Zschopau-Mulde-Fahrt

Geschichte |  Strecke |  Wettkampf |  Städte |  Fahrtberichte |  Galerie |  Liederbuch |  Aktuelles

Vom Eise befreit sind Strom und Bäche (1962)

Die Wasserwanderkommission des DKSV hatte die nun schon zur Tradition gewordene Durchführung der Kanuten-Osterfahrt vom 20. bis 25. April auf Zschopau und Mulde ausgeschrieben. Organisation und Durchführung wurden in die Hände unseres bewährten Sportfreundes Rudi Raab, Jeßnitz, gelegt.

Die Gesamtstrecke mit 18 Wehren ging auch in diesem Jahr von Waldheim bis Bitterfeld, betrug 133 km und wurde in 4 Tagestouren gefahren.

Am unteren Waldheimer Wehr hatten sich beim leider - wie sich später herausstellen sollte - allzu pünktlichen Start zur ersten Etappe Waldheim - Leisnig, (Gesamtstrecke 18 km mit 10 Wehren) 17 Kanusektionen aus Dresden, Leipzig, Gera, Groitzsch, Meißen, Jeßnitz, Radebeul/Dresden, Halle, Zossen, Ludwigsfelde, Babelsberg, Rochlitz, Bernburg, Coswig, Güstrow, Luckenwalde und Dessau, mit starken Mannschaften eingefunden.

Auf der Uferwiese am unteren Wehr in Waldheim wurden von den aktiven Kanuten, die meist schon am Donnerstag angereist waren, die Boote aufgebaut. Obwohl der Start auf 10 Uhr festgesetzt war, bildeten doch schon beizeiten zahlreiche aufmerksame Zuschauer eine bunte Kulisse.

Der anfänglich dichte morgendliche Hochnebel verteilte sich nach kurzem Niederschlag, es wurde licht, und bald ließ sich ab und zu die Sonne sehen. Es verhieß ein guter Tag zu werden, als sich die erwartungsvollen Wassersportler aus der ganzen DDR auf die Reise begaben. Auf eine nette kleine Begrüßungs- und Eröffnungsansprache hatte man verzichtet. Leider, muß man sagen. Das Gepäck der über 150 Teilnehmer war auf einen von der Waldheimer Sektion gestellten LKW verladen worden und rollte bereits nach Leisnig.

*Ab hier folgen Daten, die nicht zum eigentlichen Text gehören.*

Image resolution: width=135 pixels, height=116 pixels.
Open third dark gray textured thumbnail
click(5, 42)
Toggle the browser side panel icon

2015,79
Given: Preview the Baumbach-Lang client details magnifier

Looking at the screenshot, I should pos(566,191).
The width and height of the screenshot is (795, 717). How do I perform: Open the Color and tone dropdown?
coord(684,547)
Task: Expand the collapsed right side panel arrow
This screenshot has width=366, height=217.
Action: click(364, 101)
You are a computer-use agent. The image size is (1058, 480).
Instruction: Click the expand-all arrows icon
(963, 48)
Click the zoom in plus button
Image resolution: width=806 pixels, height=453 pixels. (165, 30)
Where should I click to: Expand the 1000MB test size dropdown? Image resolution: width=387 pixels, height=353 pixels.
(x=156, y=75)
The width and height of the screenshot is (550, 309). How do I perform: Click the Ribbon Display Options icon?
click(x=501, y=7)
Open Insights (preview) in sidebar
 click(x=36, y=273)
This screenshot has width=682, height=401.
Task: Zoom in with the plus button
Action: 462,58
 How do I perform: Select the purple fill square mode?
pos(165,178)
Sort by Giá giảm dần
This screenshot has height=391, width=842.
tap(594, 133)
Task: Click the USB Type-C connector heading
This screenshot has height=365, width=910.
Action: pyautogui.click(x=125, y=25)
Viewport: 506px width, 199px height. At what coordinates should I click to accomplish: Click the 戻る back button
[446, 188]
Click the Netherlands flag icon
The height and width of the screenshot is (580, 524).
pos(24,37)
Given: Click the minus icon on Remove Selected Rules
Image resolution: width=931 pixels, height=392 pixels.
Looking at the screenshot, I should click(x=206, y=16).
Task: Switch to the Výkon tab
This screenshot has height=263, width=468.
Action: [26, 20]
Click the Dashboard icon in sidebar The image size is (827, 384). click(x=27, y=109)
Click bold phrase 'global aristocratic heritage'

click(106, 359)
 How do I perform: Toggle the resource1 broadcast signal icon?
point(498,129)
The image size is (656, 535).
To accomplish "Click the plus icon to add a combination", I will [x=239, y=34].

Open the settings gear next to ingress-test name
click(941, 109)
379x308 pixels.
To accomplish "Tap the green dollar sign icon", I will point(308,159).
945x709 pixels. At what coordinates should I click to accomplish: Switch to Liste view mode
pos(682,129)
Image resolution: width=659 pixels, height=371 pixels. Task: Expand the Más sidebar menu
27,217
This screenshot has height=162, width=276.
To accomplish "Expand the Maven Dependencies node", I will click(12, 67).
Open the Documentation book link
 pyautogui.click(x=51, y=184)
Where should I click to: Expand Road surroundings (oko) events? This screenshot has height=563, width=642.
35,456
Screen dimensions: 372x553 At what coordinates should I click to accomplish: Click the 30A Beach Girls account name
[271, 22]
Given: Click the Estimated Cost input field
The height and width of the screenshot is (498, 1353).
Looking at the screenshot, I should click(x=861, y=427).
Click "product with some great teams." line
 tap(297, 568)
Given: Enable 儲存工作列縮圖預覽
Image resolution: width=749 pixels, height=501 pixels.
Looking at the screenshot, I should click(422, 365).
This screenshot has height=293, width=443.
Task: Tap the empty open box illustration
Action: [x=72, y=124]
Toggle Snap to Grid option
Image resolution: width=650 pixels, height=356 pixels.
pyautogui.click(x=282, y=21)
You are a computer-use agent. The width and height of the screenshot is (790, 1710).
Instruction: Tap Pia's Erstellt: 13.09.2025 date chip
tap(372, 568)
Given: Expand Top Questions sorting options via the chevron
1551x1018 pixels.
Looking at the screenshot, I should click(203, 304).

Der echte Kanute ist sehr naturverbunden und wissensdurstig, denn sonst würde er nicht vom März bis November auf dem Wasser liegen, um oft mehr als 1000 km im Jahr zu paddeln.

Nach allgemeiner Schätzung hatte die reichlich wasserführende Zschopau eine Temperatur von etwa 10 Grad. Einige unserer jungen Wissensdurstigen, unser Sportfreund Wolfgang Rudolph, Fahrtenleiter der Sektion Groitzsch, war aber so neugierig, daß er es ganz genau wissen wollte. Er machte das sehr geschickt, indem er gleich nach dem Start mit "voller Pulle" - 2 m vom Ufer auf einen grasbewachsenen Abbruch auffuhr. Genau nach Berechnung schwang sein Pouch-Einer im Strom, wälzte sich lässig vom Graspatzen auf die Seite und ... Das Wasser sei tatsächlich schon 10 Grad warm, bestätigte Wolfgang sachkundig, als er wieder am Ufer stand. Die dicken, mit Schinken belegten Butterbrote und der übrige Reiseproviant hatten allerdings - wie es in Seereiseabenteuerschilderungen oft heißt - "durch überkommendes Seewasser" etwas gelitten. Alle anderen Güter waren sportgerecht und wasserdicht verzurrt, wie es sein soll, und blieben im Boot.
Nun ja, Wolfgang, der Erstbefahrungen auf Wildflüssen der Stufe III/IV 360 km nördlich des Polarkreises in Finnland mitgemacht hatte, ohne zu kentern, war auf heimatlichem Boden 2 m vom Ufer als "primus inter pares", als erster unter Gleichwertigen, ins Wasser gefallen. Auf dieser Etappe gingen nämlich noch weitere 20 Teilnehmerinnen und Teilnehmer baden.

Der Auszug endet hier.